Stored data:
★ ★ ★ ★
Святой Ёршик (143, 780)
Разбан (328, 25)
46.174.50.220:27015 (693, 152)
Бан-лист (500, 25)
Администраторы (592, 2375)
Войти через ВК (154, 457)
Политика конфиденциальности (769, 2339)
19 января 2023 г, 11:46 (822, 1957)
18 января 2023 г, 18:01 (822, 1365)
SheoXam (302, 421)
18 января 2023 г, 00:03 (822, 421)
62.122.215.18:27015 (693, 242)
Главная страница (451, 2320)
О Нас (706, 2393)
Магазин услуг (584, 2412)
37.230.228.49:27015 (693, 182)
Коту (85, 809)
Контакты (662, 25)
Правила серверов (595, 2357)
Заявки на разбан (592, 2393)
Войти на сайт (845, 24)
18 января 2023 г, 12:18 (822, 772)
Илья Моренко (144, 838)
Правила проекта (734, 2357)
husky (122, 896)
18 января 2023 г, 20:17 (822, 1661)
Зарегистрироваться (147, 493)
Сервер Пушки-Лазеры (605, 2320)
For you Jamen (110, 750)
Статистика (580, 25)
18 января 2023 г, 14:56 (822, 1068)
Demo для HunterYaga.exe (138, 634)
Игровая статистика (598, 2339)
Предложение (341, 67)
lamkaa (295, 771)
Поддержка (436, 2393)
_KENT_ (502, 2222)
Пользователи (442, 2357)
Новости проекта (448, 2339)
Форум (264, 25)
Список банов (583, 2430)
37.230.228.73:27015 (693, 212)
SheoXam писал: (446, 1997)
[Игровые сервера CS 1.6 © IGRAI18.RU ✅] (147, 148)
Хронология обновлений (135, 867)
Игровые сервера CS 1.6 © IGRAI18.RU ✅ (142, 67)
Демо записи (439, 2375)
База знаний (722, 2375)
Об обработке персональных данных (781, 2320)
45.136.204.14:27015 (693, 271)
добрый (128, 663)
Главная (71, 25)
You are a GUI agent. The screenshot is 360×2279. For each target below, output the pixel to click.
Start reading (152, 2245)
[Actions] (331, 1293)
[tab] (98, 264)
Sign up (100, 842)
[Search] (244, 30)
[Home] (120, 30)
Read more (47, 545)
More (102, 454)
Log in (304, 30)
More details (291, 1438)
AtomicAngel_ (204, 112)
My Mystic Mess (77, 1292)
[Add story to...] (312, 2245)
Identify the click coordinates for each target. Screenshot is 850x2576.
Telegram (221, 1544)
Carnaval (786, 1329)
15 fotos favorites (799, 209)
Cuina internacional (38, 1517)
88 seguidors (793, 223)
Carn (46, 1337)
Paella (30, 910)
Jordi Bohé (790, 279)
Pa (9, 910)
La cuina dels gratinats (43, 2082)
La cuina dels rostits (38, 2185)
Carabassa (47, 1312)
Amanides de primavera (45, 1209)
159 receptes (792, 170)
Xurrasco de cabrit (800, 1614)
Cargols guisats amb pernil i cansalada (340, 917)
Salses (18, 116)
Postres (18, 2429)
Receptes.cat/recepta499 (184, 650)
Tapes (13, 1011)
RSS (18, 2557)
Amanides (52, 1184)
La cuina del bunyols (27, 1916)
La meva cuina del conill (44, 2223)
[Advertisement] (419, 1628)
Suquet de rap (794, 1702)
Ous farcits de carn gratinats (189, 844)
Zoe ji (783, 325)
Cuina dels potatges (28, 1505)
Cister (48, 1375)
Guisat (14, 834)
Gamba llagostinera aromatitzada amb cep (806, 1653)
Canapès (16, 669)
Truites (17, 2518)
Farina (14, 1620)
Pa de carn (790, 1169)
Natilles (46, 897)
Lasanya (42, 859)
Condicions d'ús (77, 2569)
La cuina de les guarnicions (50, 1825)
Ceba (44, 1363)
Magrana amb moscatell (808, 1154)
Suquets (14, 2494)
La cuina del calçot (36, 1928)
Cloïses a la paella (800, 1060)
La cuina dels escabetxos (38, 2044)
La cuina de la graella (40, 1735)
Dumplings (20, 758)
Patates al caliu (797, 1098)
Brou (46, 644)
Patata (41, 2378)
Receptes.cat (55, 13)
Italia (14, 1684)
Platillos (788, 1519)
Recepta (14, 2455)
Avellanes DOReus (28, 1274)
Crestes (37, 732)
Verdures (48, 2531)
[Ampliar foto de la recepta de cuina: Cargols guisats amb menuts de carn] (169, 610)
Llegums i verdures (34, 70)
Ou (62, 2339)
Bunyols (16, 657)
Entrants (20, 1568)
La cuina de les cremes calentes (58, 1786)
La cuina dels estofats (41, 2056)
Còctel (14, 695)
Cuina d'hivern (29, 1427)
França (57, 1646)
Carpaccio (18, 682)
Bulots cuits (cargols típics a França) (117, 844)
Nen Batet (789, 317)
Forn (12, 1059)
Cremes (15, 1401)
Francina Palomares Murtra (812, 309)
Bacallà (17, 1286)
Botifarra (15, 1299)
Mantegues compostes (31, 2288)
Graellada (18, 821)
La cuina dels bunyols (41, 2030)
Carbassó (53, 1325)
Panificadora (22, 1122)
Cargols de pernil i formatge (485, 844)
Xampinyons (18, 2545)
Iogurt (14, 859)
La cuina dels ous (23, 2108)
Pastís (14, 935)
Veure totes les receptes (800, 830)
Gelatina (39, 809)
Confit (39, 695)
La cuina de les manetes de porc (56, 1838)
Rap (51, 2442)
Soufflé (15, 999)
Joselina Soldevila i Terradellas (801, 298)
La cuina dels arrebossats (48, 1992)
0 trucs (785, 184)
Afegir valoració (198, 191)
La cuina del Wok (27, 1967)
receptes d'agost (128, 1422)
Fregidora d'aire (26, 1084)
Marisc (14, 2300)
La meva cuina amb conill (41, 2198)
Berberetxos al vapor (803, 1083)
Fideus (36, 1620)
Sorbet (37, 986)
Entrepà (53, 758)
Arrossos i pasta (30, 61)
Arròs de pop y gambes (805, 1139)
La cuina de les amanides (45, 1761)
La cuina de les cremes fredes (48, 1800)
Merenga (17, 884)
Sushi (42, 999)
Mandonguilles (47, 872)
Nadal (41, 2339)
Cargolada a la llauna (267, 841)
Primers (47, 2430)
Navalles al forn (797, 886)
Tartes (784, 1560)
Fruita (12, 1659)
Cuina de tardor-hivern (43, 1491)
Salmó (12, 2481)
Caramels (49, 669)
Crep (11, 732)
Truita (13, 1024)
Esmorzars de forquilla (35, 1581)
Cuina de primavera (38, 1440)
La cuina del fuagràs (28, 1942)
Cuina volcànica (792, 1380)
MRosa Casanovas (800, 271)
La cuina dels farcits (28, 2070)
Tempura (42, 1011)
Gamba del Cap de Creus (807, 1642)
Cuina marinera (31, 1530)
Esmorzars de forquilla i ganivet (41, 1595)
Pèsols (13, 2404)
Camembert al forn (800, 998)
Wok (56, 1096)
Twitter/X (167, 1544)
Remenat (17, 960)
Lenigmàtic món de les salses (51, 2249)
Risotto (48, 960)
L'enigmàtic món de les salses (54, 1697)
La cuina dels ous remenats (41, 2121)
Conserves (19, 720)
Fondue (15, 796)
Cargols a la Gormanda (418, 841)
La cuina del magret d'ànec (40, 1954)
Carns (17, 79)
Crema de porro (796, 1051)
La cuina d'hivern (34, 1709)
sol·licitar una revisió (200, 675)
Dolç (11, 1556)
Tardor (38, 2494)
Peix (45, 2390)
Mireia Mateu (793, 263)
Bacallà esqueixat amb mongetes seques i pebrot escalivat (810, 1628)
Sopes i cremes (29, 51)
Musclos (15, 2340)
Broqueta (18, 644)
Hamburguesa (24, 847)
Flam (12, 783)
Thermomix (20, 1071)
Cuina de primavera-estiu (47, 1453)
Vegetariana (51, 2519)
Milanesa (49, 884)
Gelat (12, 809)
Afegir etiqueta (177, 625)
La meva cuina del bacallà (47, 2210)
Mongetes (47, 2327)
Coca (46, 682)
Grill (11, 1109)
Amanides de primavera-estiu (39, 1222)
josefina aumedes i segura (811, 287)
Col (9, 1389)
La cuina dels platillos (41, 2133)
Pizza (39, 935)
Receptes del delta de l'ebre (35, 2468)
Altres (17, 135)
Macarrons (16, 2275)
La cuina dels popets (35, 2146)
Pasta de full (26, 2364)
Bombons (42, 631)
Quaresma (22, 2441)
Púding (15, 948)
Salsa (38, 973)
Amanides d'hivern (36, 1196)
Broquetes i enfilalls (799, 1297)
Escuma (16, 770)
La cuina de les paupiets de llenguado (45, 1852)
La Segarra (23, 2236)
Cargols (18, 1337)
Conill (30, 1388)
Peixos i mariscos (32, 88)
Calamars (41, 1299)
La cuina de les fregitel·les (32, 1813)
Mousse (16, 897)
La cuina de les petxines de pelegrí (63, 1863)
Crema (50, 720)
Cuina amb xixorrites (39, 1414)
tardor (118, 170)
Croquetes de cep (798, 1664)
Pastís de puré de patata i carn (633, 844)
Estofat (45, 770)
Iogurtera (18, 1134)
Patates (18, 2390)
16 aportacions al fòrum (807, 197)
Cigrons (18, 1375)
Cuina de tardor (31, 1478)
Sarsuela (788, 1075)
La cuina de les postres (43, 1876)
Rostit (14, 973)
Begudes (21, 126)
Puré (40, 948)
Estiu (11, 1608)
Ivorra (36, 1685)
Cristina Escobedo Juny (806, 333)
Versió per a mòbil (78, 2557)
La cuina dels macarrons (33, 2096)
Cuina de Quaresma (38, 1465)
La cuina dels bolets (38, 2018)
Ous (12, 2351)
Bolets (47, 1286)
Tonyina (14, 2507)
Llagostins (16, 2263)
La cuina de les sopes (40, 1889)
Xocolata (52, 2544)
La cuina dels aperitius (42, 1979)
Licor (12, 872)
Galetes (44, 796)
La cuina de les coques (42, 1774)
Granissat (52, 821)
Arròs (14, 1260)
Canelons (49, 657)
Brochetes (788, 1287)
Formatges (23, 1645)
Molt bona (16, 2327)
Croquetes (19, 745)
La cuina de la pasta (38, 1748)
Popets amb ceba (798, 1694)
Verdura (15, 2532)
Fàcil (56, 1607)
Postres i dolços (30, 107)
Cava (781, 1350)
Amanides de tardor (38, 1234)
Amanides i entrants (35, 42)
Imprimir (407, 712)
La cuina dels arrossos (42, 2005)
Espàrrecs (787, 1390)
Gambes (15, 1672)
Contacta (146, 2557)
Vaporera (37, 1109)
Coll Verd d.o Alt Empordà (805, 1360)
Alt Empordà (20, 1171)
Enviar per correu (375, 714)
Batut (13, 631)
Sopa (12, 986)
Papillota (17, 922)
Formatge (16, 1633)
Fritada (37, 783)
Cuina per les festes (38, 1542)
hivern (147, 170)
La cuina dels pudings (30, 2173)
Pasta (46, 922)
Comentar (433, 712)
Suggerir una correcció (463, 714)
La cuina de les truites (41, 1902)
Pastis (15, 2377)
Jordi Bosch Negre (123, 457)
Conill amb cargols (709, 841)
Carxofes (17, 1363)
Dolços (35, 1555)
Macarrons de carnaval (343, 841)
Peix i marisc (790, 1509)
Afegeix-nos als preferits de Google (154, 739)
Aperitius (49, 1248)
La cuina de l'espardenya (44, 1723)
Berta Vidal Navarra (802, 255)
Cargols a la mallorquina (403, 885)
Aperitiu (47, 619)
★ ★ ★ ★
• _Problem description_
The lines in the entries above that carry the word "Empordà" must be copied.

• _Reply to the task_
Coll Verd d.o Alt Empordà (805, 1360)
Alt Empordà (20, 1171)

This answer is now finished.